The reduction and expiration of a performance bond for the River’s Edge subdivision has Roanoke Rapids city leaders thinking of ways to raise money for infrastructure to serve the needs of the community as developers press to move forward.
Mayor Emery Doughtie said the subdivision, located off East 7th Street not far from Manning Elementary School, is very important to the city’s future, considering new projects around the city, from the Geenex solar power development, to the Klausner project in Enfield will bring more people to the area.
“With all that going on, and with even more things happening, if anybody wants to be in Roanoke Rapids, we really don’t have a lot of subdivisions where people might want to build a new home,” Doughtie said. “We want to get that property where it’s marketable.”
The city’s part in that, Doughtie said, is helping boost infrastructure in the development.
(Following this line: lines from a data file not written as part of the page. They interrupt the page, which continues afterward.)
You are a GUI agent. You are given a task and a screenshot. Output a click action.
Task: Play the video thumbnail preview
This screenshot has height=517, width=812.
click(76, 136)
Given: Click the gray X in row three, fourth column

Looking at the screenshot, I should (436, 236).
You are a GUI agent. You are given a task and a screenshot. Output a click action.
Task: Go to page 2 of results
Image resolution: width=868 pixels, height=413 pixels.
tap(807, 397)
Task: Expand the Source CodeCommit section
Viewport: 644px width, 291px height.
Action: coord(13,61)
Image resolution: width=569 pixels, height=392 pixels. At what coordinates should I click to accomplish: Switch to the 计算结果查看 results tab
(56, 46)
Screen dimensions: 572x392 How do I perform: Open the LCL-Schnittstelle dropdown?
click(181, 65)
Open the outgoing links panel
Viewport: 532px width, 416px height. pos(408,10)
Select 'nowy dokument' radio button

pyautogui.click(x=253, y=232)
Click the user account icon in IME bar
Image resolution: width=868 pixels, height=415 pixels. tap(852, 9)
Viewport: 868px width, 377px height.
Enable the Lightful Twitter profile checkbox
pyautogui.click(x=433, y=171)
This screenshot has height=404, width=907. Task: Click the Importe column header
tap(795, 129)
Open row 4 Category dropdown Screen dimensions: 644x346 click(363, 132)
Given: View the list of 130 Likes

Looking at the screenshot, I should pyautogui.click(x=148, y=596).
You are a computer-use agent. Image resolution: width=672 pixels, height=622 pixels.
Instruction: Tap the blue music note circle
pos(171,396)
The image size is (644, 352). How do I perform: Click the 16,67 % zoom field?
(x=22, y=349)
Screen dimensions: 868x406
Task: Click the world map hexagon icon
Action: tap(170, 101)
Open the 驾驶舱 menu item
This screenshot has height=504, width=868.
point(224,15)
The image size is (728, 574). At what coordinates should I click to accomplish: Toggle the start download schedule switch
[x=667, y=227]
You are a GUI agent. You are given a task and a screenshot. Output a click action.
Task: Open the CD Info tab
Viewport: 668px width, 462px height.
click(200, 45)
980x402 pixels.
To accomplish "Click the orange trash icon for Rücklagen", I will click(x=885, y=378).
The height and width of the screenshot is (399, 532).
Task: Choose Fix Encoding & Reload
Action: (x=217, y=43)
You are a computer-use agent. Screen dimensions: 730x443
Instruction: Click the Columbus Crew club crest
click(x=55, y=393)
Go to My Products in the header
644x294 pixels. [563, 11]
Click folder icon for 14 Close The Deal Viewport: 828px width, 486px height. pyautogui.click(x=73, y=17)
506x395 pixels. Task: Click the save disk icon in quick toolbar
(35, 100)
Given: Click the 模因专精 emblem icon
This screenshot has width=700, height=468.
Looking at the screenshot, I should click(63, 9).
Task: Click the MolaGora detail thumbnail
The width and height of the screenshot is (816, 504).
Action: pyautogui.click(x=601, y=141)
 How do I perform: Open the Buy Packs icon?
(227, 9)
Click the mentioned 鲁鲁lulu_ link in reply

City Manager Joseph Scherer said this includes installation of street lights, paving streets and other infrastructure.
The original performance bond agreed upon by the city’s planning department and the property’s original developer, Scherer said, came to $1.3 million. This bond insured against the developer failing to finish the project, which in the end happened. The money, Scherer said, is designed to allow for the installation of infrastructure by the city in the event the developer failed to finish.
In 2008, Scherer said, city council members authorized a reduction in the bond to $168,437.58. So far, Scherer has not been able to determine why council members authorized such a reduction.
However, the bond has since expired. The city was able to settle with the bond company for $115,000, but that amount will not cover the costs of installing the infrastructure the current developer, RBD Investments, are asking for in order to help move the project forward.
“They are interested in moving forward as quickly as they can,” Scherer said. “We’ve had preliminary discussions about responsibilities such as infrastructure.”
Scherer doesn’t have a timeframe on when work could begin in the development, but for those already living there, he’s eager to get infrastructure and city services in place as soon as they are able.
“We’re looking at what options are out there and we’re trying to decide how this can and should be handled,” Scherer said.
While it is possible the city will have to find some money to pay for future development at River’s Edge, Doughtie said the city and county have already done the taxpayers a huge service by putting in a $400,000 bid on the property when it came up for auction Oct. 25. This bid was designed to cover the taxes, and RBD’s upset bid a few days later meant the city and county would get the taxes owed out of the deal.
“It was a good business decision when they stepped up to put that bid on the property,” Doughtie said. “Some people questioned that, but that prevented the property from selling for less than what was owed on it in taxes. Then the taxpayers would have come up short, not being able to get what was owed on the property.”
RBD purchased the property for around $432,000 in early November. Robbie Davis, head of RBD, said he considers the development a long-term project but wants to get the properties marketable as soon as possible.